I wonder if there's some 32-bit .exe on the 64-bit Windows install that we can coerce to do this for us, right in the .yml file...

ericoporto commented 12 months ago

MSVC builds aren't running the tests at all to compare,

Wait, why MSVC isn't being tested?

madebr commented 12 months ago

Wait, why MSVC isn't being tested?

Since bd49696133eded6f441b20391b5bb4376b3834d8, we're building SDL on MSVC as a subproject. The new top project does not do enable_testing(), causing CTest to not find any tests.

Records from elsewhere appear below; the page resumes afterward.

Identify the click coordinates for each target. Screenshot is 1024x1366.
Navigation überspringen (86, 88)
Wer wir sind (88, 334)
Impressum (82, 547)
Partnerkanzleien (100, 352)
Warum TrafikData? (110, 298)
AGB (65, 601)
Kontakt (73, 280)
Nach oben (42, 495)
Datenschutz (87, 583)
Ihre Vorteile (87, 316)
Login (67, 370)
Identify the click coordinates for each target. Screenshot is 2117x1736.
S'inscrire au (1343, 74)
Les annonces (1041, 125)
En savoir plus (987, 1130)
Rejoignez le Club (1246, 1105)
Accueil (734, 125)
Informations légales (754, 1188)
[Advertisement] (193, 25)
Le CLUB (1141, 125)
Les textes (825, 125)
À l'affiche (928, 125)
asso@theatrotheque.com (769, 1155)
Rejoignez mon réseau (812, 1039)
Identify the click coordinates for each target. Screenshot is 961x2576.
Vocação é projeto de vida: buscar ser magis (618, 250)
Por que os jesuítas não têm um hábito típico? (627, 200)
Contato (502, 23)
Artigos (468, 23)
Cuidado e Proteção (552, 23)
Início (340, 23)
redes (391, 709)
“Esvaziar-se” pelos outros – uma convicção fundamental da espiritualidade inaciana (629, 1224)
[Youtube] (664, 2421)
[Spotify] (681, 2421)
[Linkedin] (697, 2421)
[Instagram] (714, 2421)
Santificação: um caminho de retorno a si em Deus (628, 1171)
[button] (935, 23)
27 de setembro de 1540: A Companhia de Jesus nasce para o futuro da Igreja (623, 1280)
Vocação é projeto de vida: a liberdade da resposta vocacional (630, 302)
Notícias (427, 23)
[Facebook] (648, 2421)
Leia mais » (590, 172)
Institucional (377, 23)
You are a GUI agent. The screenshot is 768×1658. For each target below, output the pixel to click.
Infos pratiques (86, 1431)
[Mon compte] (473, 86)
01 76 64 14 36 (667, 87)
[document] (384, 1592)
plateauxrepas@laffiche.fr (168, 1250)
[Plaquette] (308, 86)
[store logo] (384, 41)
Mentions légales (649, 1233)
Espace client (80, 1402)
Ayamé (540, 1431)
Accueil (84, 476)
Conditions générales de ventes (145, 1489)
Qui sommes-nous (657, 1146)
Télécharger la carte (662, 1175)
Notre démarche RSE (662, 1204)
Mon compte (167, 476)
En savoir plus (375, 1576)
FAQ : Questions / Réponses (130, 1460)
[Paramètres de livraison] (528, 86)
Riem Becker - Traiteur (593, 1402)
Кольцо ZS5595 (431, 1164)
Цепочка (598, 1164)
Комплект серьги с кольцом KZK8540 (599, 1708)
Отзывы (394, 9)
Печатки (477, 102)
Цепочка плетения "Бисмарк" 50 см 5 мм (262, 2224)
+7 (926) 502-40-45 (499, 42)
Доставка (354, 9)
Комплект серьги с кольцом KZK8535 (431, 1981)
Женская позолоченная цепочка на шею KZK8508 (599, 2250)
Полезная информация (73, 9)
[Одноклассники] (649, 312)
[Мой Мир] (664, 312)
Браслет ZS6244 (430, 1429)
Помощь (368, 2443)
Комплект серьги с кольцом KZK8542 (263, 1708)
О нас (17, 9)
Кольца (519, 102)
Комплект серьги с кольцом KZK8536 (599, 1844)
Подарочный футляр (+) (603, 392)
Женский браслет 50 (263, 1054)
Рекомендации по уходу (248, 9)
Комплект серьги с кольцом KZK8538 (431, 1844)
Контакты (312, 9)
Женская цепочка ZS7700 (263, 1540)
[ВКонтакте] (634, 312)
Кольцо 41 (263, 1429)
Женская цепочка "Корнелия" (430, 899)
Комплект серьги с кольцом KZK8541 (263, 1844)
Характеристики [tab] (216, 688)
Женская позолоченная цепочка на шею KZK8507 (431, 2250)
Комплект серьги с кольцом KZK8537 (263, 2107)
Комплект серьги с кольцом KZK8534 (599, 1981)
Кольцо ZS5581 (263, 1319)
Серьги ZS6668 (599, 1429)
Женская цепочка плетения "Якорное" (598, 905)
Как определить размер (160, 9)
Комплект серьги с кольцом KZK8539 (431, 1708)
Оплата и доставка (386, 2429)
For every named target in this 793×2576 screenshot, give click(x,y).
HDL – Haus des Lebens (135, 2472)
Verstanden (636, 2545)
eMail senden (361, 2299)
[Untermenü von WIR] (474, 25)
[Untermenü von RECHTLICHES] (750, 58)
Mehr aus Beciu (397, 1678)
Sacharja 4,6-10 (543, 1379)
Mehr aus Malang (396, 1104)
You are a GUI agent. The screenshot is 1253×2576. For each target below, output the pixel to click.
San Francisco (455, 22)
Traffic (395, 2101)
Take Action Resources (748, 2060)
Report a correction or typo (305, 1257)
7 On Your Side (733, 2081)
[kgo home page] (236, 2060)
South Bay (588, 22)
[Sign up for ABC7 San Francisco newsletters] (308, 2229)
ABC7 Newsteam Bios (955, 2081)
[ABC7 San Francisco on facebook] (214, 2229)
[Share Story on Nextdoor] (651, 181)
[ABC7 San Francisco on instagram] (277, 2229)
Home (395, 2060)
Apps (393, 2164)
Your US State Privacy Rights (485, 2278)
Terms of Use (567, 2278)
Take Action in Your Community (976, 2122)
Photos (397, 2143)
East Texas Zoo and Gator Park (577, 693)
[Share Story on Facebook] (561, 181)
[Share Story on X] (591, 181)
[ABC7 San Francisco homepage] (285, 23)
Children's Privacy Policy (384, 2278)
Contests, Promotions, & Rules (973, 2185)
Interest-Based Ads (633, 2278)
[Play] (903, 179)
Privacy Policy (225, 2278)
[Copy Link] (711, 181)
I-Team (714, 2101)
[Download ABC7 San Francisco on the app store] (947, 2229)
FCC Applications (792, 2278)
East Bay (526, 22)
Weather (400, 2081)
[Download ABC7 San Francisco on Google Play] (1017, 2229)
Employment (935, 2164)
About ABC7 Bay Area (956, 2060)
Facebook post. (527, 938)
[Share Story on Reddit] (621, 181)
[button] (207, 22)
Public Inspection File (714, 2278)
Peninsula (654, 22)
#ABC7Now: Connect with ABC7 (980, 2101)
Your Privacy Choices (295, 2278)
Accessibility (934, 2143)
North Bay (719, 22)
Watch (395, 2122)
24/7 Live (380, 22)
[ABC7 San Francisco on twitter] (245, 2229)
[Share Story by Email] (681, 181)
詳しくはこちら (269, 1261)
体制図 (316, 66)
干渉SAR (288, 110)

https://github.com/libsdl-org/SDL/pull/7466 is fixing this.

madebr commented 12 months ago

@icculus x86 clang-cl testaudioinfo also times out. See https://github.com/libsdl-org/SDL/actions/runs/6291006715/job/17078961220#step:6:29

testfilesystem_pre took 33s(!) to finish testaudioinfo timed out, while testfilesystem_pre was running in parallel.

icculus commented 12 months ago

Should we just set the timeout for everything on 32-bit Windows to five minutes? So when we get hit by this on future things, they'll just work, and if something is in a legitimate infinite loop, we'll eventually find out anyhow?

madebr commented 12 months ago

There's something else going on, I think. See this output:

13: INFO: SDL_GetPrefPath took 15270ms
 2/21 Test #13: testfilesystem_pre ...............   Passed   33.63 sec

That means SDL_Quit() took ~18s to finish.

icculus commented 12 months ago

It could just be the virtual machine's physical hardware is heavily overloaded, depending on what else it might be building across our project and the rest of GitHub.

We could pay for dedicated builders but otherwise we might just be at the mercy of system load beyond our control, which is exasperated by 32-bit system libraries not being resident at start.

We could make everything depend on a testfilesystem_pre thing that just initializes everything, calls a few things and quits. But I think an obscenely large timeout is probably the better solution at this point.

madebr commented 12 months ago

We could make everything depend on a testfilesystem_pre thing that just initializes everything, calls a few things and quits. But I think an obscenely large timeout is probably the better solution at this point.

I tried that suggestion and the tests succeed (for now).

slouken commented 12 months ago

Does that mean we can remove testfilesystem_pre?

madebr commented 12 months ago

Does that mean we can remove testfilesystem_pre?

It lives on in pretest :). All tests depend on pretest.

The tests are run in parallel (-j2), so we still have a time gain there.

madebr commented 12 months ago

Closing this again. https://github.com/libsdl-org/SDL/pull/7466 makes every test depend on pretest (on 32-bit Windows)

madebr commented 11 months ago

I (now) know you can't do SDL_GetTicks() after SDL_Quit() https://github.com/libsdl-org/SDL/blob/9667aa18e6c29885d8cd45efc2cf8bcb97270d7d/test/pretest.c#L33-L36 but...

I just got this ci output:

13: Test timeout computed to be: 60
13: INFO: SDL_GetPrefPath took 12580ms
13: INFO: SDL_Quit took 18446744073709539036ms
 1/21 Test #13: pretest ..........................***Timeout  60.67 sec

So is there another delay after main/SDL_main finishes? SDL_RunApp only does HeapFree after the main function.